When you're over the top, slowly adjust trim and reduce your power for straight-and-level flight. To achieve this, primarily use trim, together with a power reduction of perhaps 100 RPM. Your elevator-position indicator should be at the three-quarter mark by the time you're level.

Ahead are the foothills of another mountain range and another beautiful scene, composed of Interstate 25, the Santa Fe National Forest, and the Rio Grande River. The river and the highway are headed for Albuquerque, but we're traveling to Santa Fe.

If you've let the OBI needle stray, don't worry; it hasn't moved very far. If you keep a lookout to the right, using a 45-degree view, you'll soon see the city of Santa Fe, north of the highway. Santa Fe County Airport, however, is south and west of the city.

You climbed to a pretty high altitude, didn't you? And now you have to shed all those thousands of feet. Here's an exciting, but completely safe, way to do it:

(Just before you do this, you may want to go briefly into the Editor, save the mode exactly as it is, and exit again. Then, if you misjudge your approach, you can return to this moment of the flight and try the procedure again.)
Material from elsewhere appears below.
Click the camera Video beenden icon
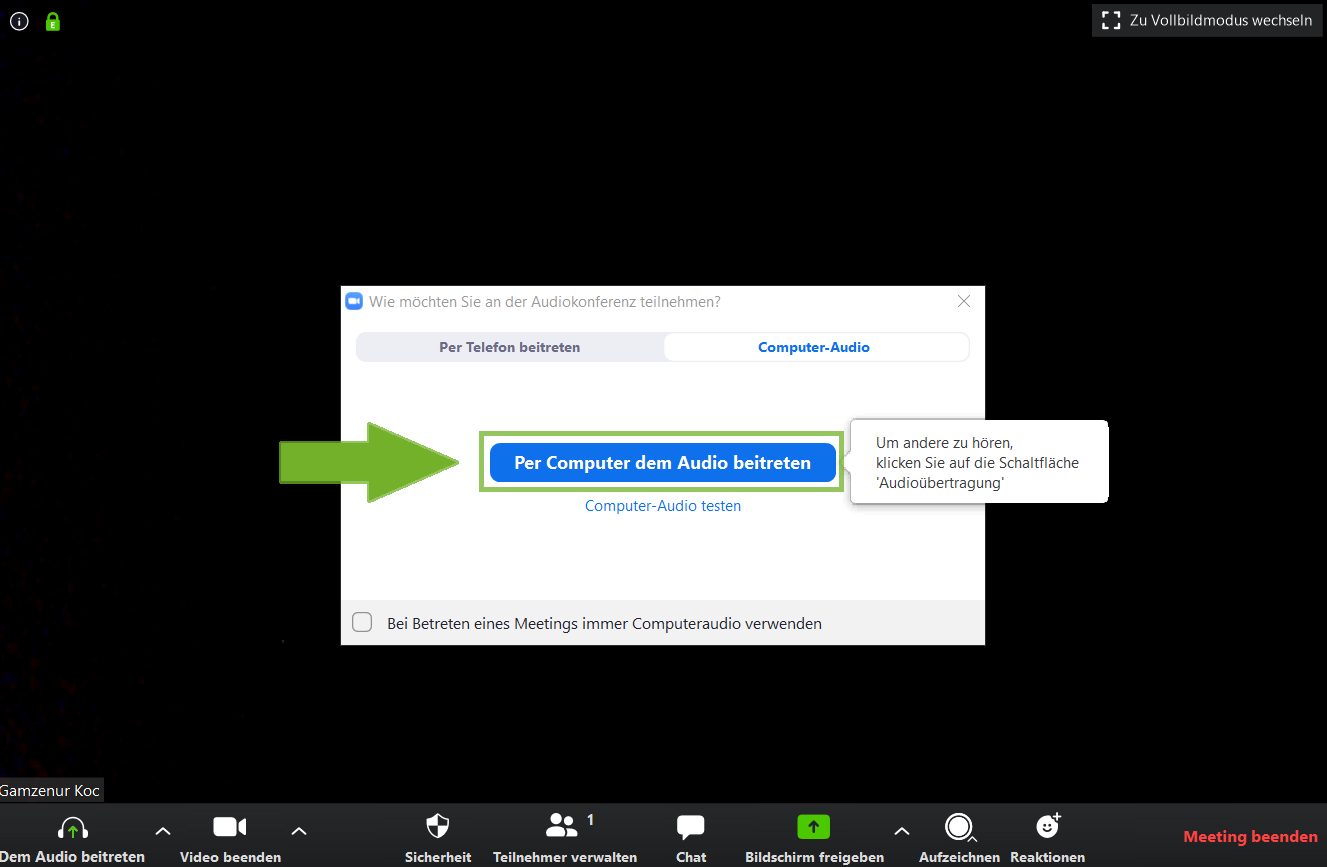Screen dimensions: 1327x867 coord(229,827)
Leave your elevator where it is.

Notch by notch, take off all your power. The aircraft will, of course, pitch down.

Again notch by notch, extend your flaps fully.

You'll start a descent at better than 1500 FPM. Take a look out the side of the aircraft, to get an idea of your attitude in relation to the horizon.
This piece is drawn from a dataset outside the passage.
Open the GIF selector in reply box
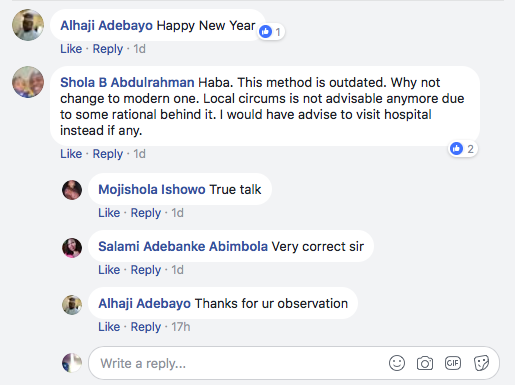This screenshot has height=385, width=515. tap(453, 363)
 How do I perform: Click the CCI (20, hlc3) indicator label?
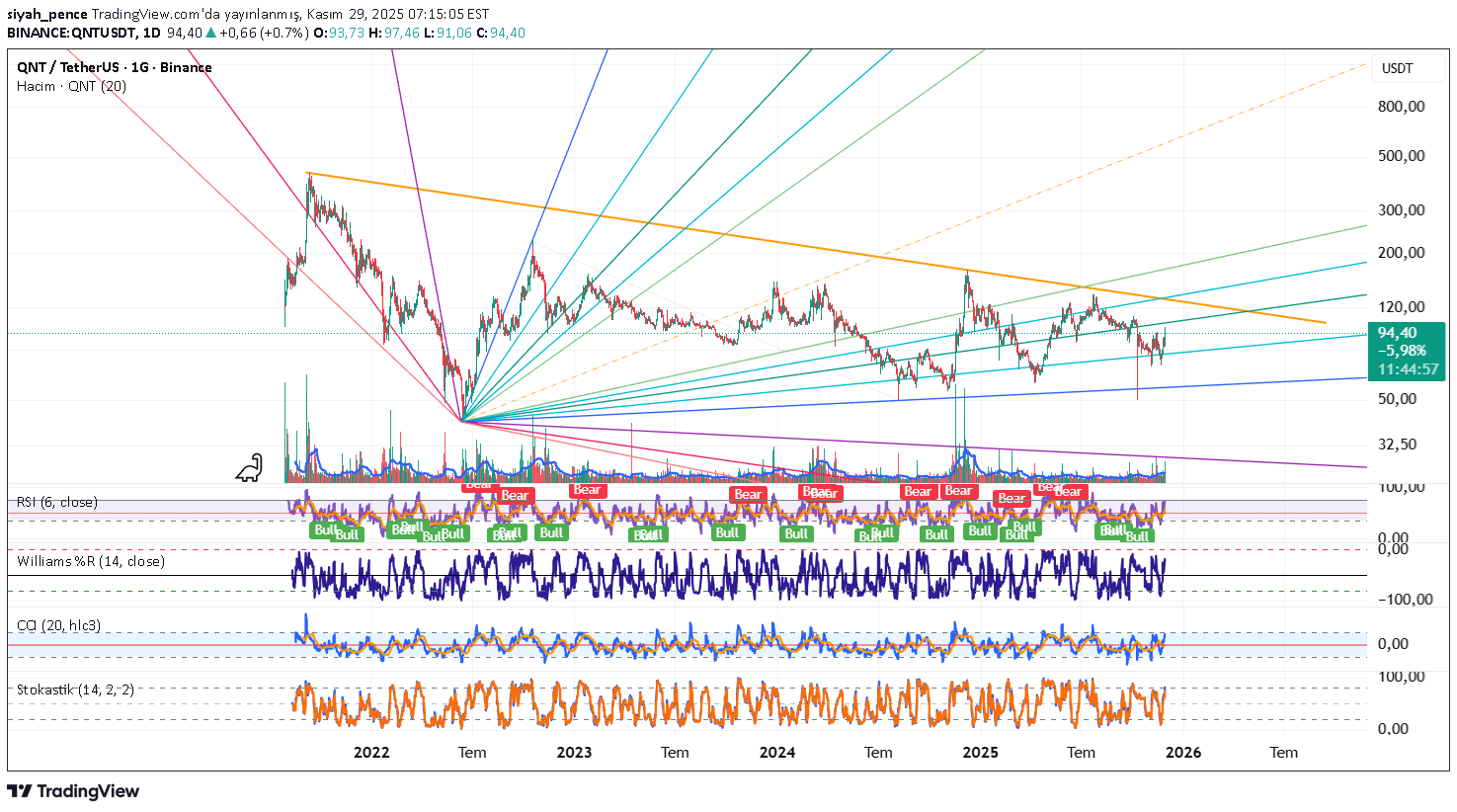tap(59, 625)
Note your airspeed, and realize that you are not diving out of control toward the ground. If you were, your airspeed would be redlining, but we're approaching this maneuver very conservatively.

Observe your altimeter carefully. When it reads 8000 feet (remember that you're above 10,000 feet as long as the thousands indicator is on 1; you'll be at 8000 when the short hand is on 8 and the long hand on 0), take up your flaps, a notch at a time, then gradually add power to achieve your normal slowflight airspeed (which is approximately 70 KIAS in Cessna, and 84 KIAS in Piper).

Try to achieve a straight-and-level slowflight condition by the time your altimeter reads 7500 feet. Your throttle (RPM) setting to achieve slowflight at this altitude will be higher than at, say, 2000 feet.

Now, wasn't that delightful? From the ground, it might look as if you were doing something dangerous; but you were in precise control all the way. (At least I hope so; and if you weren't, press Recall and try it again.)

This hurry-up descent demonstrates one of the great things about flaps: They let you descend more steeply without excess increase in airspeed. In fact, although you seemed to be “diving,” your airspeed throughout was in the slowflight range. Isn't that a neat maneuver?

But now we have a landing to make.

Continue on your present heading until, out the right front window, you see Santa Fe County Airport—just across the highway. A heading of 240 degrees will put you on a course paralleling the right base leg for Runway 33. The field elevation is 6344 feet. Take over visually and when you're ready, turn right for a long final approach.

In Cessna, if your altimeter is like mine, it may read deceptively at this altitude. In my version, the thousands hand is definitely below the 6 on the ground at Santa Fe, so the altitude looks like five thousand something, even though the hundreds hand indicates correctly at about 344 feet. A check of the Editor, however, will show the actual elevation to be 6344 feet at this airport.